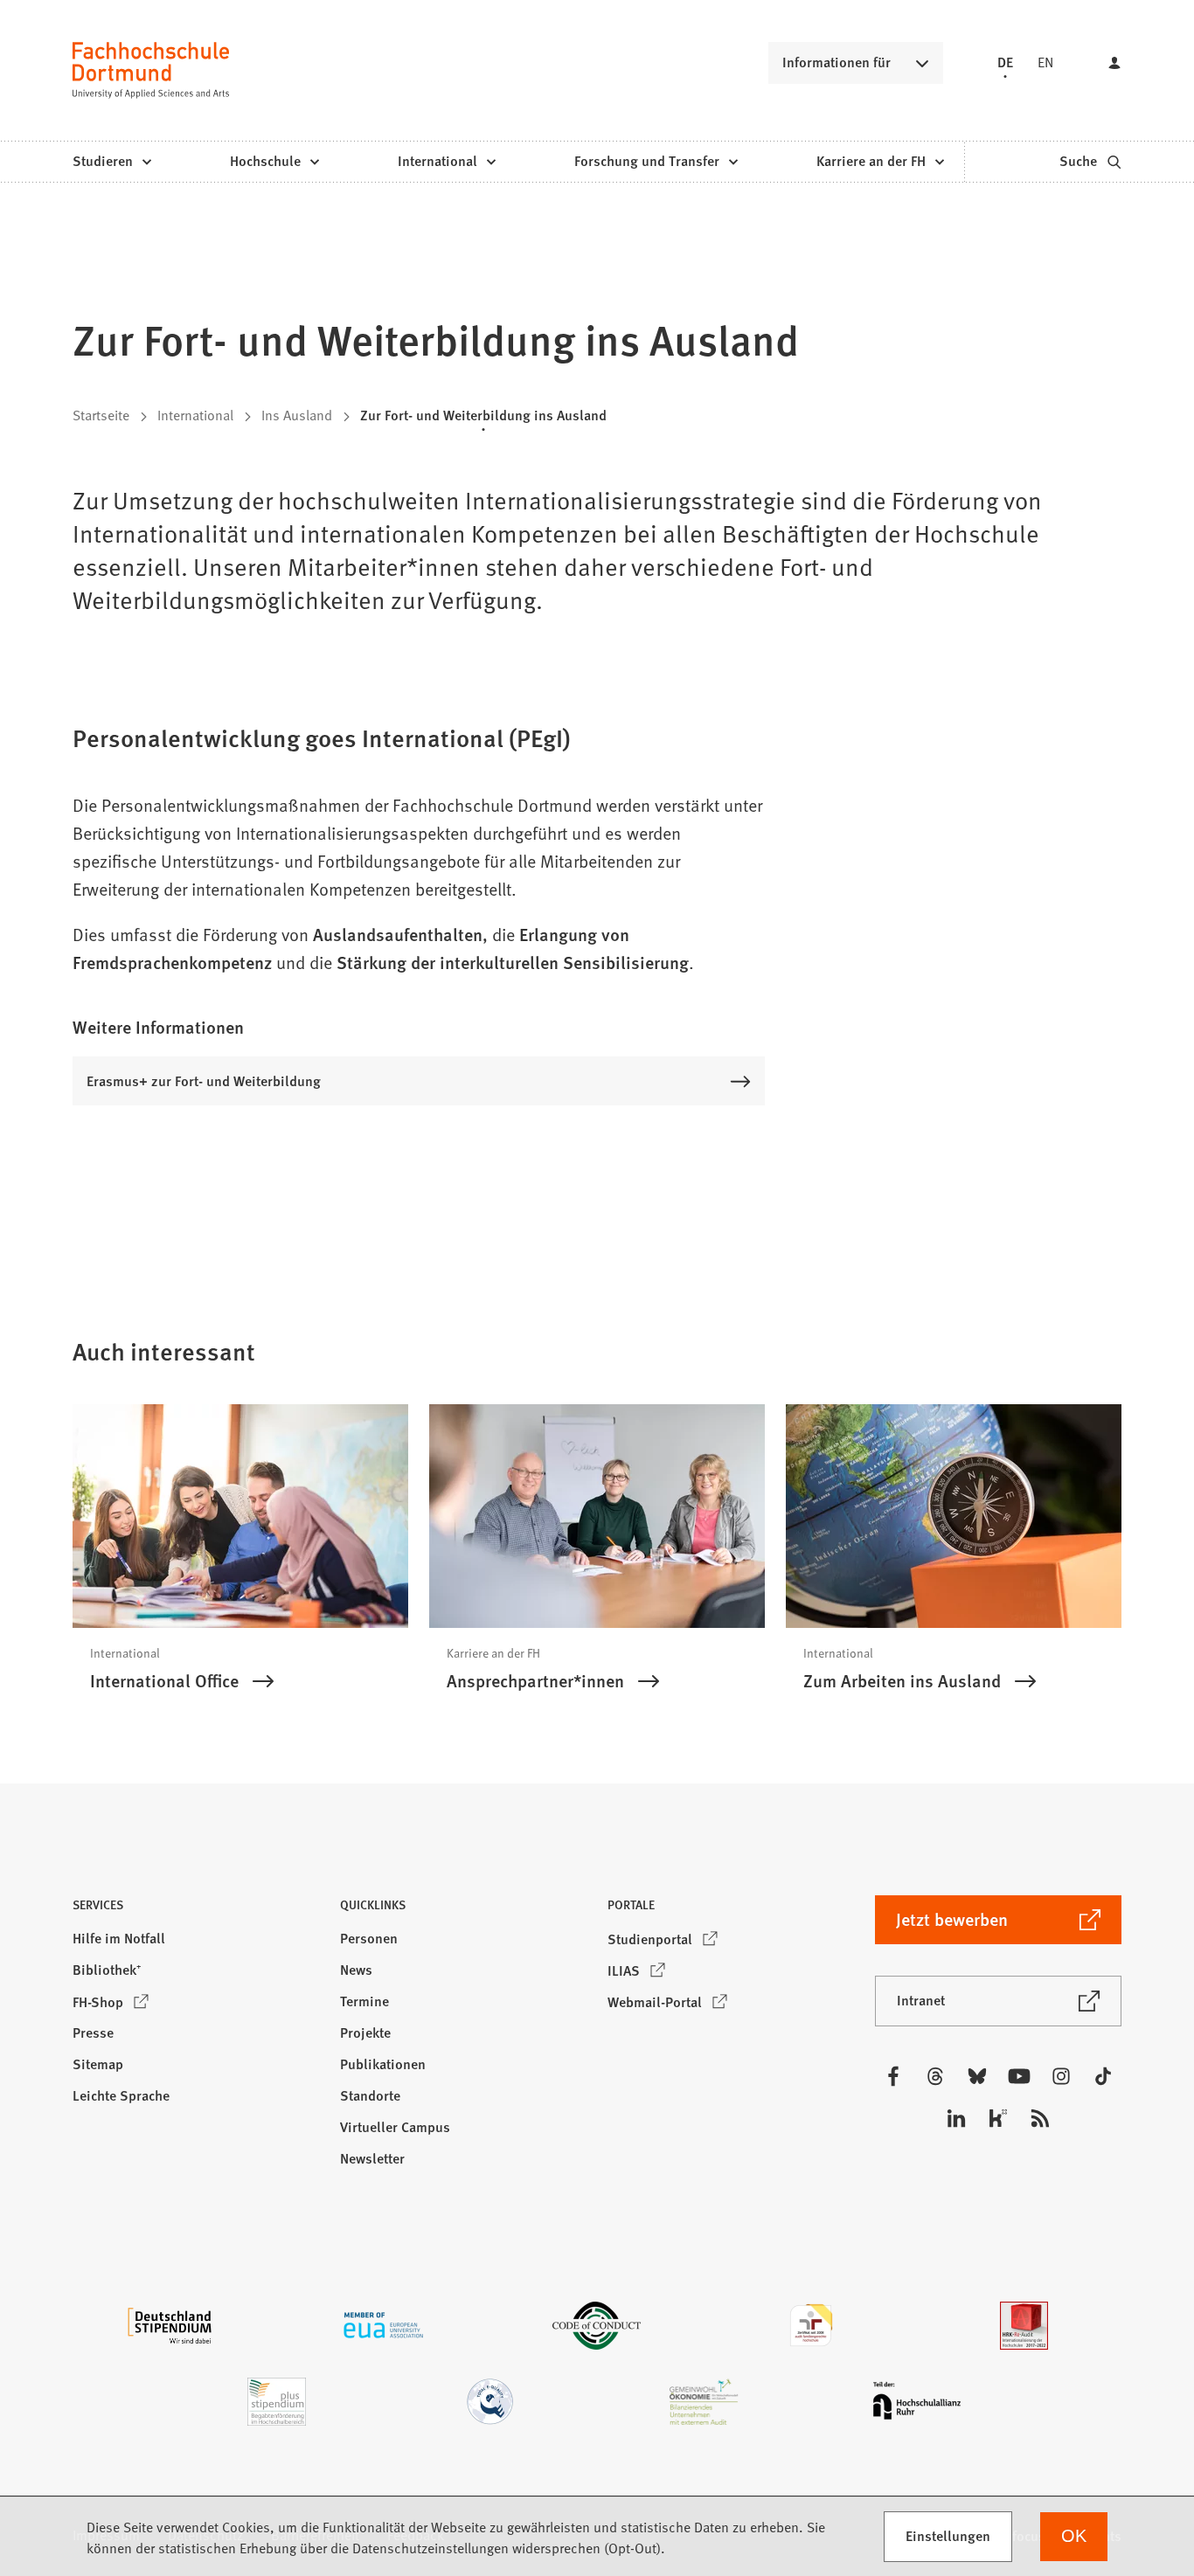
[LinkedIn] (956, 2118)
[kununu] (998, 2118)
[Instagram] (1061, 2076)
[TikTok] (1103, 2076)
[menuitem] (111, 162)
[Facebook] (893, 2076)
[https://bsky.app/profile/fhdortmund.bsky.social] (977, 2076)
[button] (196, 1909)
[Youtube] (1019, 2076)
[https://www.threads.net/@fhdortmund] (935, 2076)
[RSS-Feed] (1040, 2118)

=======

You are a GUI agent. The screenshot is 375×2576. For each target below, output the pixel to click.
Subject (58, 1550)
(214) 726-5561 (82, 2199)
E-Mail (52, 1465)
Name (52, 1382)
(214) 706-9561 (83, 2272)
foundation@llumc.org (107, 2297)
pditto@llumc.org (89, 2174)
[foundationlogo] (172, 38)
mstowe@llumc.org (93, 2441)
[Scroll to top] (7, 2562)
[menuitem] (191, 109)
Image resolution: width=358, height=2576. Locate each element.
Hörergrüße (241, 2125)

=======

WHAT IS NEEDED
Only one part of the material above is to be transcribed, namely the lines starting with the line that has "[LinkedIn] (956, 2118)" and going on through the line that has "[RSS-Feed] (1040, 2118)", exactly as they stand.

RESULT OF THE TASK
[LinkedIn] (956, 2118)
[kununu] (998, 2118)
[Instagram] (1061, 2076)
[TikTok] (1103, 2076)
[menuitem] (111, 162)
[Facebook] (893, 2076)
[https://bsky.app/profile/fhdortmund.bsky.social] (977, 2076)
[button] (196, 1909)
[Youtube] (1019, 2076)
[https://www.threads.net/@fhdortmund] (935, 2076)
[RSS-Feed] (1040, 2118)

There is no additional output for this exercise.